You are viewing a plain text version of this content. The canonical link for it is here.
Posted to dev@httpd.apache.org by Allen Pulsifer <pu...@comcast.net> on 2007/06/13 14:09:09 UTC

patch for spurious open attempt on ".../file.html/.htaccess"

server/request.c lines 930 to 940 currently read:

            if (r->finfo.filetype
#ifdef CASE_BLIND_FILESYSTEM
                && (filename_len <= canonical_len)
#endif
                && ((opts.opts & (OPT_SYM_OWNER | OPT_SYM_LINKS)) ==
OPT_SYM_LINKS))
            {

                thisinfo.filetype = APR_DIR;
                ++seg;
                continue;
            }


Here is the corrected code that fixes the spurious open attempt on the file
".../file.html/.htaccess":

            if (r->finfo.filetype
#ifdef CASE_BLIND_FILESYSTEM
                && (filename_len <= canonical_len)
#endif
                && (opts.opts & OPT_SYM_LINKS) )
            {
                ++seg;

                if (r->finfo.filetype == APR_REG
                    && (!r->path_info || !*r->path_info) )
                {
	              thisinfo.filetype = APR_REG;
                    break;
                }

                thisinfo.filetype = APR_DIR;
                continue;
            }


A note on what this fix and the optimization accomplishes:

In the best case (under Linux with FollowSymLinks and AllowOverride's
enabled), this code makes the following accesses to disk:

1. An initial stat on the file to serve
2. An open attempt on the .htaccess in each directory along the path to the
file
3. An open on the file to serve

As far as I can see, the only way this could be optimized further would be
to eliminate the initial stat on the file to serve, or to turn it into a
file open, and then hold the file open until it is served.

### Stored data
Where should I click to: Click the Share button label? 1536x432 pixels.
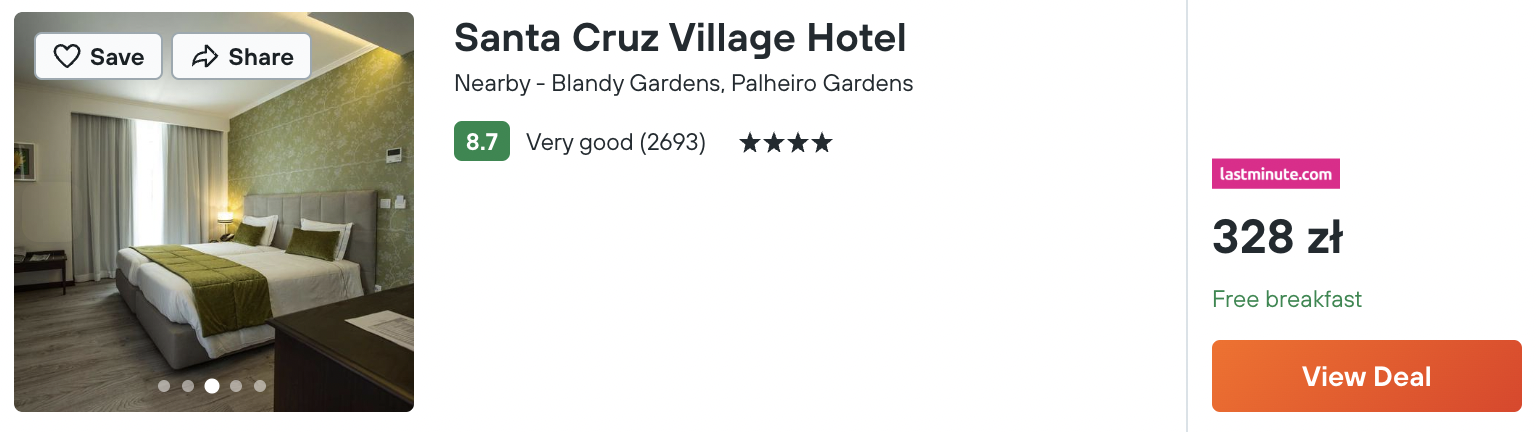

### Set of tasks
[a] In the patch post, what disk accesses does the fix make in the best case? List all of them.
[b] According to the patch post, which lines of server/request.c hold the original code?
[c] Write the next part of the patch post, starting after its last sentence.

### Answers given
[a]
1. An initial stat on the file to serve
2. An open attempt on the .htaccess in each directory along the path to the file
3. An open on the file to serve

[b] Lines 930 to 940.

[c]
Allen


RE: patch for spurious open attempt on ".../file.html/.htaccess"

Posted by Allen Pulsifer <pu...@comcast.net>.
Here's a proper diff, without the spacing issue.  (It was actually a line
terminator issue, caused by editing the file under Windows.)

--- request.c-2.2.4     2007-06-14 06:47:44.850623600 -0400
+++ request.c   2007-06-13 21:34:01.659559100 -0400
@@ -931,12 +931,20 @@
 #ifdef CASE_BLIND_FILESYSTEM
                 && (filename_len <= canonical_len)
 #endif
-                && ((opts.opts & (OPT_SYM_OWNER | OPT_SYM_LINKS)) ==
OPT_SYM_LINKS))
+                && (opts.opts & OPT_SYM_LINKS) )
             {
-
-                thisinfo.filetype = APR_DIR;
-                ++seg;
-                continue;
+                if ((r->path_info && *r->path_info) || r->finfo.filetype ==
APR_DIR)
+                {
+                    thisinfo.filetype = APR_DIR;
+                    ++seg;
+                    continue;
+                }
+                else if (r->finfo.filetype == APR_REG)
+                {
+                    thisinfo.filetype = APR_REG;
+                    ++seg;
+                    break;
+                }
             }

             /* We choose apr_stat with flag APR_FINFO_LINK here, rather
that

RE: patch for spurious open attempt on ".../file.html/.htaccess"

Posted by Allen Pulsifer <pu...@comcast.net>.
> The attached patch is the final one and applies to 2.2.4?

Yes, that is the final patch.  It is a diff from v.2.2.4.

The indentation might not be quite correct after applying that patch.  Due
space-to-tab conversion issues with my editor, I had to do a "diff -u -b",
and the patch is not correctly showing the increased indentation of at least
one short (3 line) section of code.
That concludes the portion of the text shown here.